===== Stored rows =====

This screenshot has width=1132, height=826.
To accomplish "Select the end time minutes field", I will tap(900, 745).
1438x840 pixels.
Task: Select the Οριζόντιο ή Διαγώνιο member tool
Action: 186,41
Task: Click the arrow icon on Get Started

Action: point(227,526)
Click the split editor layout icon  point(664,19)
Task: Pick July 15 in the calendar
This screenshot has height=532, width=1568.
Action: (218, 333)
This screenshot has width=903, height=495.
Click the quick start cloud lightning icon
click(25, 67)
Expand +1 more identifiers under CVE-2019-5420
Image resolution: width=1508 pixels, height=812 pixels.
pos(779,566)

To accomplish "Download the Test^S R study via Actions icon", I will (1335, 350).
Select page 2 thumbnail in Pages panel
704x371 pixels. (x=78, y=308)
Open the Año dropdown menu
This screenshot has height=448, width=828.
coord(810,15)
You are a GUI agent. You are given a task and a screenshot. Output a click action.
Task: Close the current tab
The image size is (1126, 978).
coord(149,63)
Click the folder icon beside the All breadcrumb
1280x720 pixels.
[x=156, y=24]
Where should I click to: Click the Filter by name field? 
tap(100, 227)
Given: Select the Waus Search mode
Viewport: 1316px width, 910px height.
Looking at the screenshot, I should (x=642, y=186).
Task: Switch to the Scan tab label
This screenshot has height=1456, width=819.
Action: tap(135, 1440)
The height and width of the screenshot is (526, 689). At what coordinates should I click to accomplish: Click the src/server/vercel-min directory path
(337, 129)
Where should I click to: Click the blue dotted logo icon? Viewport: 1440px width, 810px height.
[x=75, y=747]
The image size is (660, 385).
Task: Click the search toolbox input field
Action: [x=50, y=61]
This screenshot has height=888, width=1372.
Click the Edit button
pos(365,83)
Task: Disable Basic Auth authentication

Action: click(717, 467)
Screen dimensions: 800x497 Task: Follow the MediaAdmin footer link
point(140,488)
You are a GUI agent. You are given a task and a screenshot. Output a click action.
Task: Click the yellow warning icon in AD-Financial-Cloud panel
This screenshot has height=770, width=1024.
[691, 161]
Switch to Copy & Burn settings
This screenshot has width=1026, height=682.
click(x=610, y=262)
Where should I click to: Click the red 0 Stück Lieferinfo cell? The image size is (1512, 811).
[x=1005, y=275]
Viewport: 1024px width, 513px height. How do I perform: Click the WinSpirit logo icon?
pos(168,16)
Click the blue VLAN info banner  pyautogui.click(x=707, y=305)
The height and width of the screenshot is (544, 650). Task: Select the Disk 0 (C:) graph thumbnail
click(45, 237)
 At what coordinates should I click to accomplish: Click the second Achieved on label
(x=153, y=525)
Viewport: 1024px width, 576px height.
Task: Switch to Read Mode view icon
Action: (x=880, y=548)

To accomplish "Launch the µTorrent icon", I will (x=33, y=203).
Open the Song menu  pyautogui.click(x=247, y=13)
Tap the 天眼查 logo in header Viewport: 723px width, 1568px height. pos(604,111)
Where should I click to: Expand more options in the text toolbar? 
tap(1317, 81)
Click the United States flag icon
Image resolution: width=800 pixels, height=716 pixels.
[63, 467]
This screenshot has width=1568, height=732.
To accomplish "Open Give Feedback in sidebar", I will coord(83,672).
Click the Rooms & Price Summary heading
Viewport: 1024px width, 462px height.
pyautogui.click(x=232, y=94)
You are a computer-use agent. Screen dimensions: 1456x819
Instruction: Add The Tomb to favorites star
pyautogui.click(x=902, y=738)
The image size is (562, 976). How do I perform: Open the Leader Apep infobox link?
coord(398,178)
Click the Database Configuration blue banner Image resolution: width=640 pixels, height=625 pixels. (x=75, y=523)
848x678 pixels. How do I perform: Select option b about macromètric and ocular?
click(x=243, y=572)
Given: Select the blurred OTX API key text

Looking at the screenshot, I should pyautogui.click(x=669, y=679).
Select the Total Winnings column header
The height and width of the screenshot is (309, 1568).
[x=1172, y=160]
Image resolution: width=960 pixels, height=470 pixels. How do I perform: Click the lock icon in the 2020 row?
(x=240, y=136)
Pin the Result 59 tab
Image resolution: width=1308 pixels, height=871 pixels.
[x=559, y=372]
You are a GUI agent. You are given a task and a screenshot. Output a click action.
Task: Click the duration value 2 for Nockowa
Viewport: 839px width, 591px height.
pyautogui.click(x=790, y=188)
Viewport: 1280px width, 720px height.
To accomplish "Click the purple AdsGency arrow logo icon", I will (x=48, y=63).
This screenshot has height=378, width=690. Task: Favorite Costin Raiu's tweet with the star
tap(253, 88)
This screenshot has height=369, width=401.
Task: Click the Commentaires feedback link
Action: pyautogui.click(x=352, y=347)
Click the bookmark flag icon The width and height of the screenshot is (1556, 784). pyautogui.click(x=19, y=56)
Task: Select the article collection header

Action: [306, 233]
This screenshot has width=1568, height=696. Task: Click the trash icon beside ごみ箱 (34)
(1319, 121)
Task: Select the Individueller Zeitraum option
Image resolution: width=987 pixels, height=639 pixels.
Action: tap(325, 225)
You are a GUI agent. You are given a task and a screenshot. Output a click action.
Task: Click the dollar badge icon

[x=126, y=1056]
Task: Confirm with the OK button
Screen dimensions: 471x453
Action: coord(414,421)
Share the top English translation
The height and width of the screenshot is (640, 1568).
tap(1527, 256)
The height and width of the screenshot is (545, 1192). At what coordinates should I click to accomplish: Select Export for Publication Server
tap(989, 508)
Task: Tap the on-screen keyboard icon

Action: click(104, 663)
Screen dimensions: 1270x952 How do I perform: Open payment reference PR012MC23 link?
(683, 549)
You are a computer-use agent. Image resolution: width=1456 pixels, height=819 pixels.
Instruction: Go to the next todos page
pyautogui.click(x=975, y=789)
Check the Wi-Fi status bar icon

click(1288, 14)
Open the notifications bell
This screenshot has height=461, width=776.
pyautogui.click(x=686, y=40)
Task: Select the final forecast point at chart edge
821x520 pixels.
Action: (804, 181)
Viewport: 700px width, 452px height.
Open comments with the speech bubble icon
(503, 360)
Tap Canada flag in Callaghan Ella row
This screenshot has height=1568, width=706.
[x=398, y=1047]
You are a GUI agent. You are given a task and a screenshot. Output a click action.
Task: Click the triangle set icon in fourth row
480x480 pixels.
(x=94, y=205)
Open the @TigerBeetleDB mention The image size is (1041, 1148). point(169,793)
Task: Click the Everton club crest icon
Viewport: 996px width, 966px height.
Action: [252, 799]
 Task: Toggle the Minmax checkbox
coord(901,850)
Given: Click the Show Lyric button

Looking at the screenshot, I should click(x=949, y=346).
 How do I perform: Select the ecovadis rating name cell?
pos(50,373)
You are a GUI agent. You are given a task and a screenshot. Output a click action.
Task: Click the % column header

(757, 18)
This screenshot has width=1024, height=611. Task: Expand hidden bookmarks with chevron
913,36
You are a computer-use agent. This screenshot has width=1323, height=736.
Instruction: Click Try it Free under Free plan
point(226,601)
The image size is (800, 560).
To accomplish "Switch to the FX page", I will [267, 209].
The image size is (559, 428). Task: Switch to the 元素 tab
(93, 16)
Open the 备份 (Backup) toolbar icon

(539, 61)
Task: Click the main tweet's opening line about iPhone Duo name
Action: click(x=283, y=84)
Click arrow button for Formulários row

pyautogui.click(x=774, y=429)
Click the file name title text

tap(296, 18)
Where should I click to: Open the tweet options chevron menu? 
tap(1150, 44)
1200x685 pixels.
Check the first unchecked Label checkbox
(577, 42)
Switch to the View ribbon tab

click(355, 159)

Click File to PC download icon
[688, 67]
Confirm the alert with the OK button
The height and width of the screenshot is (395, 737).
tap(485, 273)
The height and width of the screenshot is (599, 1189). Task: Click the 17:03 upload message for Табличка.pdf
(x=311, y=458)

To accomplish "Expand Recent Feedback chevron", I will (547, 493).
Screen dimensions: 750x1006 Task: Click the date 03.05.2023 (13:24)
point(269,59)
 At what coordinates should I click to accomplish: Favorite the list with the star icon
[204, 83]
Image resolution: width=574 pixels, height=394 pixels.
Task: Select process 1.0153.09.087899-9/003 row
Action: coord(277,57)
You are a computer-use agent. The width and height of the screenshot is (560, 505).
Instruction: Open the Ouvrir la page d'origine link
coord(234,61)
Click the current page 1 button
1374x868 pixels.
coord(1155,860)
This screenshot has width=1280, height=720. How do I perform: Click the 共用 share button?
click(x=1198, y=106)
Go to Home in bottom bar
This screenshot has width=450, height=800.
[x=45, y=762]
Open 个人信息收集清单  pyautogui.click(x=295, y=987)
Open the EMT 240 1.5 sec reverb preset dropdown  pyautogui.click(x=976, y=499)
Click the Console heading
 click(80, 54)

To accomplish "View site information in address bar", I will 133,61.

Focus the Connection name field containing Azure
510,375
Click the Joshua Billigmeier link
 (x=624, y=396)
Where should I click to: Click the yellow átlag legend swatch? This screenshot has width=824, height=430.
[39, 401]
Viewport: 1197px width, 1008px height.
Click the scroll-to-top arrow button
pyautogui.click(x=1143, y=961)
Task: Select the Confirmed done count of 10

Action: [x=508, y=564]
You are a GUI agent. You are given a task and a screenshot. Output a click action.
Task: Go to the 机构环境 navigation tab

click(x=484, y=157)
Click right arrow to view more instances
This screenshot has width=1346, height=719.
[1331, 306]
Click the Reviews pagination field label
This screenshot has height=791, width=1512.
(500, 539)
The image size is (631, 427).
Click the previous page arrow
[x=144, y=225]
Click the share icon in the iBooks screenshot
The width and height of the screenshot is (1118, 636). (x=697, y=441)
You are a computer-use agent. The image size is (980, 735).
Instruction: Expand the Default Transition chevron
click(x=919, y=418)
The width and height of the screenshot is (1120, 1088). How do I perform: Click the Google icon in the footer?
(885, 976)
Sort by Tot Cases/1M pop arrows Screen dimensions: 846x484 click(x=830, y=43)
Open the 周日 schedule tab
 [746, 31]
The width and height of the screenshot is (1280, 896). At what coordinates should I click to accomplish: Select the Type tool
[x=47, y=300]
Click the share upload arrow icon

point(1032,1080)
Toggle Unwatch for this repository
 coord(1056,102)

=====

(Work to complete): Pick out and copy each line in the material above that contains the word "name".

(Expected answer):
Where should I click to: Click the Filter by name field? 
 How do I perform: Select the ecovadis rating name cell?
Task: Click the main tweet's opening line about iPhone Duo name
Click the file name title text
Focus the Connection name field containing Azure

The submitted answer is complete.